General Anesthesia — MCQs

General Anesthesia Indian Medical PG Practice Questions and MCQs

Question 131: Droperidol is used as:

A. Antipsychotic
B. Antiemetic
C. Neurolept analgesia
D. All of the above (Correct Answer)

Explanation: **Explanation:** Droperidol is a butyrophenone derivative, chemically related to Haloperidol. Its pharmacological profile allows it to be used across multiple clinical scenarios: 1. **Antipsychotic:** Like other butyrophenones, Droperidol is a potent central **D2 receptor antagonist**. While primarily used in anesthesia today, it was originally developed as an antipsychotic medication. 2. **Antiemetic:** It acts on the Chemoreceptor Trigger Zone (CTZ) in the area postrema of the medulla. It is highly effective in preventing and treating **Postoperative Nausea and Vomiting (PONV)**, even in sub-therapeutic doses. 3. **Neurolept Analgesia:** This is a state of quiescence, altered consciousness, and indifference to surroundings. It is achieved by combining a neuroleptic (Droperidol) with a potent opioid analgesic (Fentanyl). The fixed-dose combination (50:1 ratio) is known as **Innovar**. If nitrous oxide is added to this combination, it becomes **Neurolept Anesthesia**. **Why "All of the above" is correct:** Since Droperidol possesses sedative/antipsychotic properties, potent antiemetic effects, and is a core component of neurolept analgesia, all three individual options are clinically accurate descriptions of its use. **High-Yield Clinical Pearls for NEET-PG:** * **Black Box Warning:** The FDA issued a warning for Droperidol regarding **QT interval prolongation** and potential Torsades de Pointes. ECG monitoring is recommended. * **Side Effects:** Can cause extrapyramidal symptoms (dystonia) due to dopamine blockade. * **Contraindication:** Avoid in patients with Parkinson’s disease. * **Innovar Composition:** 2.5 mg Droperidol + 0.05 mg Fentanyl per mL.

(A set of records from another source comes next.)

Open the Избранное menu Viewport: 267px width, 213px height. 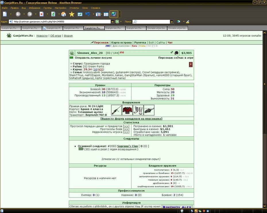pos(34,8)
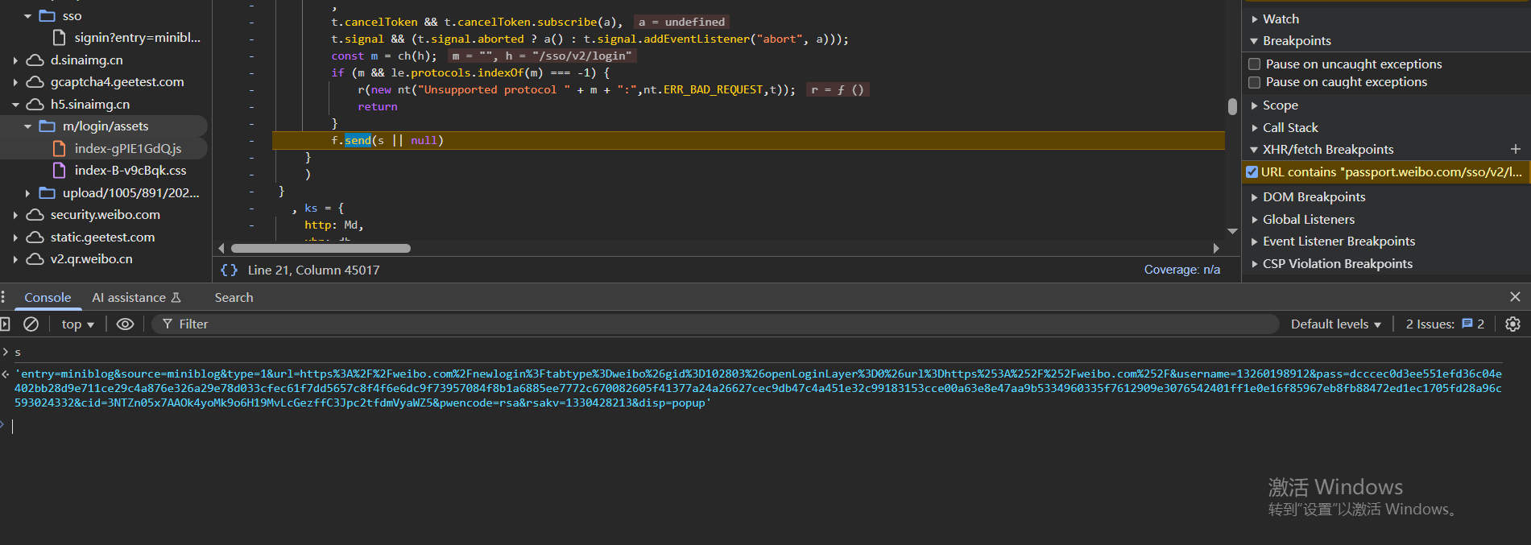Clear the console with the ban icon

coord(31,324)
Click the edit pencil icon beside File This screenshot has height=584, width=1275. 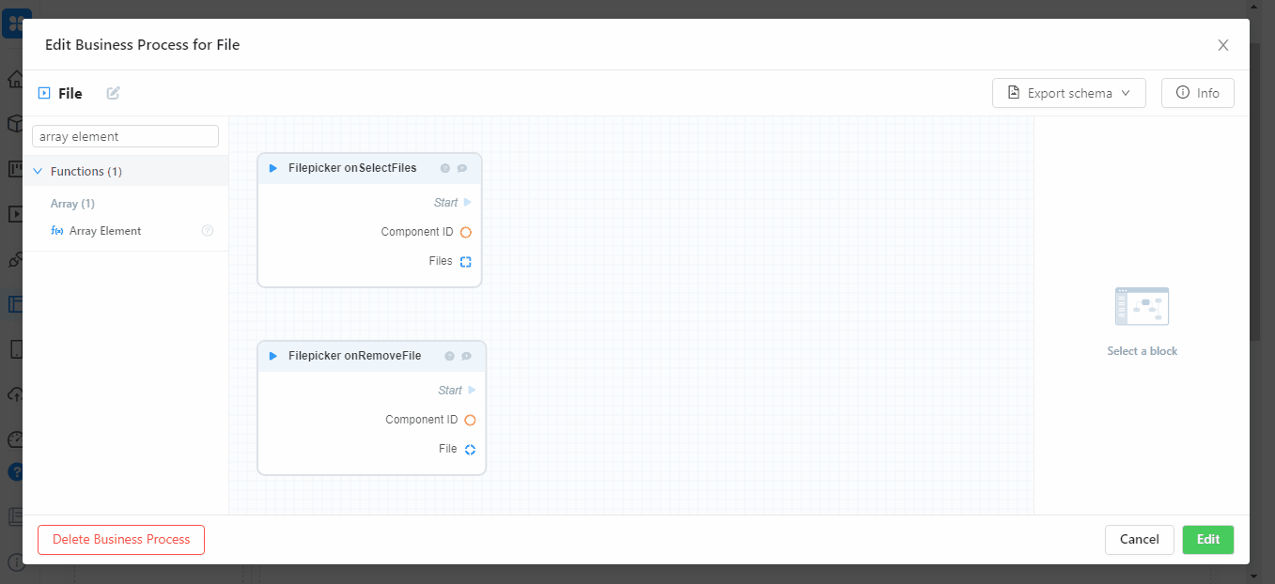(x=114, y=93)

Question 132: Which of the following statements are true about non-depolarizing muscle relaxants?

A. Competitive inhibitor of acetylcholine
B. Metabolized by pseudocholinesterase (Correct Answer)
C. Mg2+ predisposes the block
D. Ca2+ antagonizes the block

Explanation: **Explanation:** Non-depolarizing muscle relaxants (NDMRs) act as competitive antagonists at the nicotinic acetylcholine receptors (nAChR) of the neuromuscular junction. **Why Option B is Correct:** While most NDMRs are metabolized by the liver or excreted by the kidneys, specific agents like **Mivacurium** are unique because they are metabolized by **plasma pseudocholinesterase** (butyrylcholinesterase). This is a high-yield fact for NEET-PG, as patients with pseudocholinesterase deficiency will experience a prolonged block when given Mivacurium, similar to the effect seen with Succinylcholine. **Analysis of Other Options:** * **Option A:** NDMRs are **competitive antagonists**, not inhibitors. They bind to the receptor and prevent acetylcholine from binding, but they do not inhibit the neurotransmitter itself. * **Option C:** **Magnesium (Mg²⁺)** potentiates (enhances) the neuromuscular block. It inhibits the pre-junctional release of acetylcholine and decreases the sensitivity of the post-junctional membrane. Therefore, it "predisposes" or strengthens the block. * **Option D:** **Calcium (Ca²⁺)** is essential for the release of acetylcholine from the presynaptic terminal. Increasing calcium levels can help overcome the competitive blockade, thus **antagonizing** the effect of NDMRs. **High-Yield Clinical Pearls for NEET-PG:** 1. **Hofmann Elimination:** Atracurium and Cisatracurium undergo spontaneous degradation (Hofmann elimination) independent of organ function, making them the drugs of choice in liver or renal failure. 2. **Reversal:** The block is reversed using Acetylcholinesterase inhibitors (e.g., Neostigmine) or Sugammadex (specifically for Rocuronium/Vecuronium). 3. **Train-of-Four (TOF):** NDMRs typically show "fade" on TOF monitoring and post-tetanic facilitation.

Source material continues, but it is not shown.